[Selection]:
(l-onnx-doc-RoiAlign)=

# RoiAlign


(l-onnx-op-roialign-22)=

## RoiAlign - 22

### Version

- **name**: [RoiAlign (GitHub)](https://github.com/onnx/onnx/blob/main/docs/Operators.md#RoiAlign)
- **domain**: `main`
- **since_version**: `22`
- **function**: `False`
- **support_level**: `SupportType.COMMON`
- **shape inference**: `True`

This version of the operator has been available
**since version 22**.

### Summary

Region of Interest (RoI) align operation described in the
[Mask R-CNN paper](https://arxiv.org/abs/1703.06870).
RoiAlign consumes an input tensor X and region of interests (rois)
to apply pooling across each RoI; it produces a 4-D tensor of shape
(num_rois, C, output_height, output_width).

RoiAlign is proposed to avoid the misalignment by removing
quantizations while converting from original image into feature
map and from feature map into RoI feature; in each ROI bin,
the value of the sampled locations are computed directly
through bilinear interpolation.

### Attributes

* **coordinate_transformation_mode - STRING** (default is `'half_pixel'`):

  Allowed values are 'half_pixel' and 'output_half_pixel'. Use the value 'half_pixel' to pixel shift the input coordinates by -0.5 (the recommended behavior). Use the value 'output_half_pixel' to omit the pixel shift for the input (use this for a backward-compatible behavior).

[To do]:
(1) Decide whether each statement agrees with the RoiAlign documentation, answering yes or no and quoting the words that settle it: (a) RoiAlign outputs a 4-D tensor. (b) The 'half_pixel' value shifts the input coordinates by -0.5. (c) In each RoI bin, sampled values are computed by nearest-neighbor lookup.
(2) According to the RoiAlign documentation, what paper describes the RoI align operation?
(3) Write the next part of the RoiAlign documentation, continuing after its last sentence.
The listing that comes next is material separate from the RoiAlign documentation.

[Material supplied]:
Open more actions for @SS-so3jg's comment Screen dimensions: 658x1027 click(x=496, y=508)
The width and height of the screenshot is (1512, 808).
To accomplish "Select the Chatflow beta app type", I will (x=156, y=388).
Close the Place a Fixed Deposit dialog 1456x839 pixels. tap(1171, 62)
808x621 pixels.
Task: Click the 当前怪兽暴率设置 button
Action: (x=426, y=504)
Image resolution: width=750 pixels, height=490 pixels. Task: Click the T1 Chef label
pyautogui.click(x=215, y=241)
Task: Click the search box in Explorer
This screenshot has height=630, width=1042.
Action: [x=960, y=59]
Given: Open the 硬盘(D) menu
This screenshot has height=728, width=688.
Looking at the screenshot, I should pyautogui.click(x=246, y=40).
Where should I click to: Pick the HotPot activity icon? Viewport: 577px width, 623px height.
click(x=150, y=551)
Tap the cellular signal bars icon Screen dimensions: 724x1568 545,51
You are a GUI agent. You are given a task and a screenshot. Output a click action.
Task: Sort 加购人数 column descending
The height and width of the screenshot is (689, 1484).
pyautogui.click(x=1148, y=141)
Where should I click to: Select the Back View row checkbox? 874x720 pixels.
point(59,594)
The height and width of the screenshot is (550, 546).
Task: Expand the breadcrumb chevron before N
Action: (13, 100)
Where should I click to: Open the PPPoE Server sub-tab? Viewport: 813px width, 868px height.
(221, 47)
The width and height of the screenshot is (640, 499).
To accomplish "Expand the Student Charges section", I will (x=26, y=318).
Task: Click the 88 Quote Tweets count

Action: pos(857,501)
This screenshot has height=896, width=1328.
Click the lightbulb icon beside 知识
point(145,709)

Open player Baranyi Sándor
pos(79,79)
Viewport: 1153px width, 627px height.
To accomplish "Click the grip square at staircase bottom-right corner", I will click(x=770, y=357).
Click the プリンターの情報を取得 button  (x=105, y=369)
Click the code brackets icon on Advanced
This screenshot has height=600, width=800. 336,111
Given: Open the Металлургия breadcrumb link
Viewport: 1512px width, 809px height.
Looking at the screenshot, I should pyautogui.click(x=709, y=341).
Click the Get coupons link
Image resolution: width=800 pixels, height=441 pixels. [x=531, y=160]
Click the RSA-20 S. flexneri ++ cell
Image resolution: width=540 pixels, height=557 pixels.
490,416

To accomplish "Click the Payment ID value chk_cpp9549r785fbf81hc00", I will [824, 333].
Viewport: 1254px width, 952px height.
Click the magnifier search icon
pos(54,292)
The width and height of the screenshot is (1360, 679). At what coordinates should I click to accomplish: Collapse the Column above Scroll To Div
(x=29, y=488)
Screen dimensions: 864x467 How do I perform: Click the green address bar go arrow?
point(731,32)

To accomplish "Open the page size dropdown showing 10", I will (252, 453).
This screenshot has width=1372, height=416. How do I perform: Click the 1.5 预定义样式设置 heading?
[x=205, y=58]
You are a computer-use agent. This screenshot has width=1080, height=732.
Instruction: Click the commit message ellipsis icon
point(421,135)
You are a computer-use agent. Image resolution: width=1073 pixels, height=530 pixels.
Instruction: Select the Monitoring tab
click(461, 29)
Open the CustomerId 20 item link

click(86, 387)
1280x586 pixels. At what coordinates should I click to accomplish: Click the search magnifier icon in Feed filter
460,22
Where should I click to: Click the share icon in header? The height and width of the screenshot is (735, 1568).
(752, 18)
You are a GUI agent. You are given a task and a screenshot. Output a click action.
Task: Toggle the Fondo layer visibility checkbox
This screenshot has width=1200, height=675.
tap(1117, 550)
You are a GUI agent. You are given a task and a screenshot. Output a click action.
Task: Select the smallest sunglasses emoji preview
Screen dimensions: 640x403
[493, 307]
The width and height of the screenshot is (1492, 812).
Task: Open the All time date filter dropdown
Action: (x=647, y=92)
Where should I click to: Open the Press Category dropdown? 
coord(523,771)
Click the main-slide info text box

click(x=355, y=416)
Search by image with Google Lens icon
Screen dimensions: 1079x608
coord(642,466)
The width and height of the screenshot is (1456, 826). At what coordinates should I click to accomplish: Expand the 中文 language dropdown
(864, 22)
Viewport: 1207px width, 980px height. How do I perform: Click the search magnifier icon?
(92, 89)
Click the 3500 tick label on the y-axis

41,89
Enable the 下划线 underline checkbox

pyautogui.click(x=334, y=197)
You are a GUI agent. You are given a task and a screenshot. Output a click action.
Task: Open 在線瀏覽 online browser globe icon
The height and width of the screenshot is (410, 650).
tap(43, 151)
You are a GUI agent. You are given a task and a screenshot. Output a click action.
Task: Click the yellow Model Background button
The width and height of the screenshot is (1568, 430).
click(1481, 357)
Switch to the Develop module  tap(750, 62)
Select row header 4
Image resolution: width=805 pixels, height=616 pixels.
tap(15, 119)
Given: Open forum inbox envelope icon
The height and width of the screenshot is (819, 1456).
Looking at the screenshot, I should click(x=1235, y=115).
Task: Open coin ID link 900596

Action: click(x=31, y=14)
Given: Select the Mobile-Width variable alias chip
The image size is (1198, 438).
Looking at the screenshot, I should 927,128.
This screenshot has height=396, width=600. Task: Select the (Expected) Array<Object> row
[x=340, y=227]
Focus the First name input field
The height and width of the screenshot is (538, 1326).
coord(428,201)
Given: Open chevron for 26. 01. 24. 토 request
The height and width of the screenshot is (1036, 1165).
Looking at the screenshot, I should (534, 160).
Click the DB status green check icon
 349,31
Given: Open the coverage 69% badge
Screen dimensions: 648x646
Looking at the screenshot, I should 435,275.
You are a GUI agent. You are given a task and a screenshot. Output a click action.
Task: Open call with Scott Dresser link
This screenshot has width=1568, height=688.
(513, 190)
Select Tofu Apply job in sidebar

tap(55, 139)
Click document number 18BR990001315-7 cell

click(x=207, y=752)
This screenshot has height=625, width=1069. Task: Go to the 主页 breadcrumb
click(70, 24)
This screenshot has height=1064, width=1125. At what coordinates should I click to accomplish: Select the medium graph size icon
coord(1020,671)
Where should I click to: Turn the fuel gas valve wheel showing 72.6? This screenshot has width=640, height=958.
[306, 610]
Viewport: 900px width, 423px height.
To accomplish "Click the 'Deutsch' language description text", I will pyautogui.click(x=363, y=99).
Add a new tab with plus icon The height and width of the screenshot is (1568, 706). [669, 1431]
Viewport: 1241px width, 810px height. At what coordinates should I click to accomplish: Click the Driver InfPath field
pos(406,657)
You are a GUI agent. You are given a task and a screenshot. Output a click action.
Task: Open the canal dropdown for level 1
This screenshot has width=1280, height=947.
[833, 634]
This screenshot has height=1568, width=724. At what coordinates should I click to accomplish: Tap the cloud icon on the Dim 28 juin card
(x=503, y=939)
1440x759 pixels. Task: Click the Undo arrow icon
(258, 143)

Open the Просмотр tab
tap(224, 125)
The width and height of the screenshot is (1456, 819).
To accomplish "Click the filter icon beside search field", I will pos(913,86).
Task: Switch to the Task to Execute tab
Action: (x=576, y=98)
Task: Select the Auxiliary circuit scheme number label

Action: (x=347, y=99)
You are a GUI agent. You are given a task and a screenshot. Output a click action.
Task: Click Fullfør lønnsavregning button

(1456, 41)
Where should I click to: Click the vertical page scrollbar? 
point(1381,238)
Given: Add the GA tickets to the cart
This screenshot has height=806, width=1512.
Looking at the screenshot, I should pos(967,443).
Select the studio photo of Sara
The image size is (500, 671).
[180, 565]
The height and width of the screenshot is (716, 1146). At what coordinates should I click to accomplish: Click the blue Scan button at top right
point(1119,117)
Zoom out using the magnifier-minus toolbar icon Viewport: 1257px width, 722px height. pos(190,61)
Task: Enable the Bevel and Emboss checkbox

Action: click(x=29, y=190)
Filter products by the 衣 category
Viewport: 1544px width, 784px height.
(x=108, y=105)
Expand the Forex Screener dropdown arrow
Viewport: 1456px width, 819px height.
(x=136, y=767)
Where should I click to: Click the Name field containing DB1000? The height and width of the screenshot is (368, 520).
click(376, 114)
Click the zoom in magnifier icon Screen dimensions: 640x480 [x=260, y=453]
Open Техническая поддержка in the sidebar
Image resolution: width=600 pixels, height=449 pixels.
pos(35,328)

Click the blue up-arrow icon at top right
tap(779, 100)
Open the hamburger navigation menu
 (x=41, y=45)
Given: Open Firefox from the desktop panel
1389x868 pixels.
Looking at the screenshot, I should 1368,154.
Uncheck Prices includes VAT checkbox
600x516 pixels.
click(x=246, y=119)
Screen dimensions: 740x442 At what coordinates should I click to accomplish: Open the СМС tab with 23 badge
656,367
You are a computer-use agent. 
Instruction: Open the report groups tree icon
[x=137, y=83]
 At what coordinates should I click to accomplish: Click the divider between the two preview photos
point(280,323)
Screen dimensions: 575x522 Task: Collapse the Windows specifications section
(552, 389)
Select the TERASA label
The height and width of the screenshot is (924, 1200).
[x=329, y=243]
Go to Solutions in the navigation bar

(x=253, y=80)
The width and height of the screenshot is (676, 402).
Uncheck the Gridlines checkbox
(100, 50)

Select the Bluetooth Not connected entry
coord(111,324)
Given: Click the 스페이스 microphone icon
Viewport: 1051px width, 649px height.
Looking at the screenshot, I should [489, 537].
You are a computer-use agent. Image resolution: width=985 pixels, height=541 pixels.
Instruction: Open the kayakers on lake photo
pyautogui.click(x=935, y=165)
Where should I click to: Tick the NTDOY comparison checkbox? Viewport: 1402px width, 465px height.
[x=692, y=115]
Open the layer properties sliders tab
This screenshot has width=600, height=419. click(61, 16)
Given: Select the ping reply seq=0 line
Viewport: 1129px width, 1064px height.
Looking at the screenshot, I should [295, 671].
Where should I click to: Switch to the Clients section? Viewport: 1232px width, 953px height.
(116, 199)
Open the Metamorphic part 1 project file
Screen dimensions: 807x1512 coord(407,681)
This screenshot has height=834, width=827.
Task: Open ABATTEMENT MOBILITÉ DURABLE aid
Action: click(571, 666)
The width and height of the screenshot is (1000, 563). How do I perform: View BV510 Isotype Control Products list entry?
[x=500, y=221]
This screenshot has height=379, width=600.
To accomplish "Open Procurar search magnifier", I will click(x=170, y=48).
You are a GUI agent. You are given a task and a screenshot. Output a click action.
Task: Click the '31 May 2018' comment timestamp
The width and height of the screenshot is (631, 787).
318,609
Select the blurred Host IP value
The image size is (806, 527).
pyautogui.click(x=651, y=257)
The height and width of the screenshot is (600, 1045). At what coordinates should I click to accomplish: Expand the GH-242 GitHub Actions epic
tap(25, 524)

[Answers to the tasks]:
(1)
(a) Yes: "it produces a 4-D tensor of shape (num_rois, C, output_height, output_width)."
(b) Yes: "Use the value 'half_pixel' to pixel shift the input coordinates by -0.5"
(c) No: "the value of the sampled locations are computed directly through bilinear interpolation."

(2) The Mask R-CNN paper.

(3)
* **mode - STRING** (default is `'avg'`):

  The pooling method. Two modes are supported: 'avg' and 'max'. Default is 'avg'.

* **output_height - INT** (default is `'1'`):

  default 1; Pooled output Y's height.

* **output_width - INT** (default is `'1'`):

  default 1; Pooled output Y's width.

* **sampling_ratio - INT** (default is `'0'`):

  Number of sampling points in the interpolation grid used to compute the output value of each pooled output bin. If > 0, then exactly sampling_ratio x sampling_ratio grid points are used. If == 0, then an adaptive number of grid points are used (computed as ceil(roi_width / output_width), and likewise for height). Default is 0.

* **spatial_scale - FLOAT** (default is `'1.0'`):

  Multiplicative spatial scale factor to translate ROI coordinates from their input spatial scale to the scale used when pooling, i.e., spatial scale of the input feature map X relative to the input image. E.g.; default is 1.0f.

### Inputs

- **X** (heterogeneous) - **T1**:

  Input data tensor from the previous operator; 4-D feature map of shape (N, C, H, W), where N is the batch size, C is the number of channels, and H and W are the height and the width of the data.
- **rois** (heterogeneous) - **T1**:

  RoIs (Regions of Interest) to pool over; rois is 2-D input of shape (num_rois, 4) given as [[x1, y1, x2, y2], ...]. The RoIs' coordinates are in the coordinate system of the input image. Each coordinate set has a 1:1 correspondence with the 'batch_indices' input.
- **batch_indices** (heterogeneous) - **T2**:

  1-D tensor of shape (num_rois,) with each element denoting the index of the corresponding image in the batch.

### Outputs

- **Y** (heterogeneous) - **T1**:

  RoI pooled output, 4-D tensor of shape (num_rois, C, output_height, output_width). The r-th batch element Y[r-1] is a pooled feature map corresponding to the r-th RoI X[r-1].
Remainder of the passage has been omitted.